(294c) Sequence Specific Recognition of Cancer Drug-DNA Adducts by HMGB1a Repair Protein

Platinum-based anti-cancer drugs are designed to covalently bind to DNA to form adducts in order to inhibit continuous cell growth. Differential recognition of various drug-DNA adducts by repair proteins, like HMGB1a, has been linked to differential tumor resistance. We use molecular simulations to show the molecular reasons behind why HMGB1a differentially binds to adducts of cisplatin and oxaliplatin, two drugs widely used for treatment of cancer. We also explain why the binding affinity of HMGB1a for these two drug-DNA adducts is dependent on sequence context, i.e. the bases flanking the drug-DNA adduct. Our work has shown that the structure of drug-DNA bound to HMGB1a protein cannot explain differential recognition [1]. Instead the differences in conformational dynamics of the Cp-DNA and Ox-DNA in various sequence contexts before the protein binds and the free energy of deforming (e.g. bending and minor groove opening) the drug-DNA during protein binding explain the differential protein binding affinity for the two drugs in the various sequence contexts [1, 2].

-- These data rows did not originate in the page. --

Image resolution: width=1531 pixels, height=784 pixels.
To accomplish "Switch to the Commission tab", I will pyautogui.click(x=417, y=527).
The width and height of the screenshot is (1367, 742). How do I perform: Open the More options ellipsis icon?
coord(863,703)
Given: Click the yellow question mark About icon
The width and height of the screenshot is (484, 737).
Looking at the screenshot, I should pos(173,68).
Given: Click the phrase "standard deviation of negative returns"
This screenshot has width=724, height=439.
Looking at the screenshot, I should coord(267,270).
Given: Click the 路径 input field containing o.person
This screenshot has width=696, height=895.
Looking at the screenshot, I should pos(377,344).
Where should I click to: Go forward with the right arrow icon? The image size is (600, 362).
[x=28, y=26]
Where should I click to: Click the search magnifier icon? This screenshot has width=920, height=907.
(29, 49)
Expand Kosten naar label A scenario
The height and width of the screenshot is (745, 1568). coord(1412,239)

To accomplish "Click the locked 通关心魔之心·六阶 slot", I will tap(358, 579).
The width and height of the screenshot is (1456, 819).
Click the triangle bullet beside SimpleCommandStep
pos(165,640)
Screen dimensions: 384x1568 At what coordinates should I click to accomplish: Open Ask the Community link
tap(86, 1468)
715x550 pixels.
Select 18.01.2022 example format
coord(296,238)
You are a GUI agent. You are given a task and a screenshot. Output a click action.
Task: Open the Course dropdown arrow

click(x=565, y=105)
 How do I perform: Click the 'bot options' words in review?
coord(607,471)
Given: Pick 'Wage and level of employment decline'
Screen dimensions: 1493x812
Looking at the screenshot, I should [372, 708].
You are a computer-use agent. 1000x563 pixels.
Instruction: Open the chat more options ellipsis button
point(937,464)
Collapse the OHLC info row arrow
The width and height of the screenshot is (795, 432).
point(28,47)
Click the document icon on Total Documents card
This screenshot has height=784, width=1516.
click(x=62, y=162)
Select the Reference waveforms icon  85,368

[1] R. M. Elder and A. Jayaraman. "Role of structure and dynamics of DNA with cisplatin and oxaliplatin adducts in various sequence contexts on binding of HMGB1a." Mol. Sim. (in press), 2012.

[2] R. M. Elder and A. Jayaraman. "Sequence specific recognition of cancer drug-DNA adducts by HMGB1a repair protein." Biophys. J. (in press), 2012.